Assuming, for the sake of
argument, that the Foreign Secretary sincerely believes that it is
possible to combine his obvious pitch for the leadership of his party with a
genuine attempt to appeal to those who still think Brexit a terrible mistake, I
wonder if he even begins to understand why his attempt at the latter yesterday
was such a dismal failure. The belief
that doubling down on the misleading, inaccurate and incomplete picture
presented during the referendum, coupled with an appeal for blind faith based
largely on some nineteenth century sense of British (for which read English)
nationalism served only to underline the gulf between two very different world
views.
He majored on
things which he clearly thinks that ‘everyone’ believes deep down, and tried to
tie them into Brexit, but it seemed to me like a student drawing a conclusion
from premises without showing the workings in between – largely because there
is no logical process involved. Two examples in particular
struck me.
The first was
his assertion that the UK should be global and outward-looking. He may be right in saying that we all want
that (although it needs a bit more definition, rather than rhetoric, before I’d
sign up to it). But what he does not
explain is why that is incompatible with membership of the EU. Are the other member states not
outward-looking? Does the EU not seek to
play a part in the wider global community?

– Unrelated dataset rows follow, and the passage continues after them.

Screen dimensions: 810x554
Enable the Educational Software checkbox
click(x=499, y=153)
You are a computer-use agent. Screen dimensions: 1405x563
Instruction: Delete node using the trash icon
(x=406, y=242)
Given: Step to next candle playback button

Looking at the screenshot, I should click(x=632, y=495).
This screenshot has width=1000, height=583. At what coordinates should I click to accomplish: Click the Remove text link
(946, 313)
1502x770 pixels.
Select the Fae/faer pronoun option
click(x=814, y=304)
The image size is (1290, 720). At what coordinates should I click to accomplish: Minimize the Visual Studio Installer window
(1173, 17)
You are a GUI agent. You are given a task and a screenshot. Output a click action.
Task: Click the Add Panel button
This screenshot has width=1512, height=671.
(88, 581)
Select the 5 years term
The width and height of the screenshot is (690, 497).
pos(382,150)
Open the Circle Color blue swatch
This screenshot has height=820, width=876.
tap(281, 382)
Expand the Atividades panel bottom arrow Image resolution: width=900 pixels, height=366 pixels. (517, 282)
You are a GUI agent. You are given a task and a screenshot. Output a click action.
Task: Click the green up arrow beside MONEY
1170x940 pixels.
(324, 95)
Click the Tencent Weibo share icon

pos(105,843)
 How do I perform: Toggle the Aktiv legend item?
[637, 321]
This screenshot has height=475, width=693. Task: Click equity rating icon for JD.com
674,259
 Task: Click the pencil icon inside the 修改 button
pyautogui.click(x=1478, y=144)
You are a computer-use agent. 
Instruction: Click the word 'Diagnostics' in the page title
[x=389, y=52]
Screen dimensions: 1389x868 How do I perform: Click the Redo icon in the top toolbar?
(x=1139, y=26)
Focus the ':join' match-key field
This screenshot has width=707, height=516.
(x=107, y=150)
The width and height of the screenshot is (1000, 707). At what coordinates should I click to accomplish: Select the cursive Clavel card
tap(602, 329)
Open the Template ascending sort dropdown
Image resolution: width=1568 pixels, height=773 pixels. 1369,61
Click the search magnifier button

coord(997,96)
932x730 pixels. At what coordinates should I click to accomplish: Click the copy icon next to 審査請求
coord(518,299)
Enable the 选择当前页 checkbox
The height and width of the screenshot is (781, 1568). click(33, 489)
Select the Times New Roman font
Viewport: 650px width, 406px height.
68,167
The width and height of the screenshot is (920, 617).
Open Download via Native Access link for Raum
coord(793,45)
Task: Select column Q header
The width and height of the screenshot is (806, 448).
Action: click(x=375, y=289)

To reply that being outward-looking and global means that we need to
negotiate our own separate trade terms is to answer an entirely different
question. Indeed, I’d go so far as to argue that any country which wants to
negotiate its own unique bespoke trade deals with the rest of the world rather
than work in concert with partners in the interests of all is being inherently
selfish rather than outward-looking.
The second was
his statement about “for the people, of
the people, and by the people”. It’s
a noble sentiment, almost the textbook definition of democracy, and as a Welsh independentista, I’m hardly going to
disagree. But what is so special about
the UK that this rule should apply only to the UK, and cannot be applied to,
say, Wales or Scotland, let alone to the EU as a whole? There’s nothing about the phrase that
mandates a particular size or set of borders, yet Johnson speaks as though it
does and as though that set of borders is self-evident. And how can anyone, in all seriousness, square
that definition of democracy with having a hereditary head of state, or an
unelected legislature which contains people who are there by right of
inheritance, by dint of being senior clergy in one particular religious denomination,
or as appointees? And finally on this
point, what is there about that definition of democracy which explicitly
precludes us from deciding voluntarily to share part of our sovereignty with
others for the greater good of all?
For people like
Johnson, these are questions that do not even need to be asked, because the
unique and special nature of the UK is a given.
The speech was revealing, not for its clarity, logic, or reasoning, but
for its insight, once again, into a mind-set which places the UK at the centre
of the universe, as an inevitable part of the natural order of things. There are those who argue that Johnson’s
equivocation at the time of the referendum – he famously wrote two articles,
one in favour and the other against, before making his own mind up – shows that
he is not a natural Leaver, and therefore well-placed to woo over Remainers. I disagree; I don’t think that he was ever
torn between two world views, only between two different approaches to
implementing his own (to say nothing of pursuing his own career ambitions). I believe that he
really doesn’t understand how an alternative world view can even exist, which
is why, even if yesterday's speech was a genuine attempt to do more than stake his claim on the
leadership, it was always doomed to fail.
1 comment:
Nailed it. Such a shallow, superficial speech.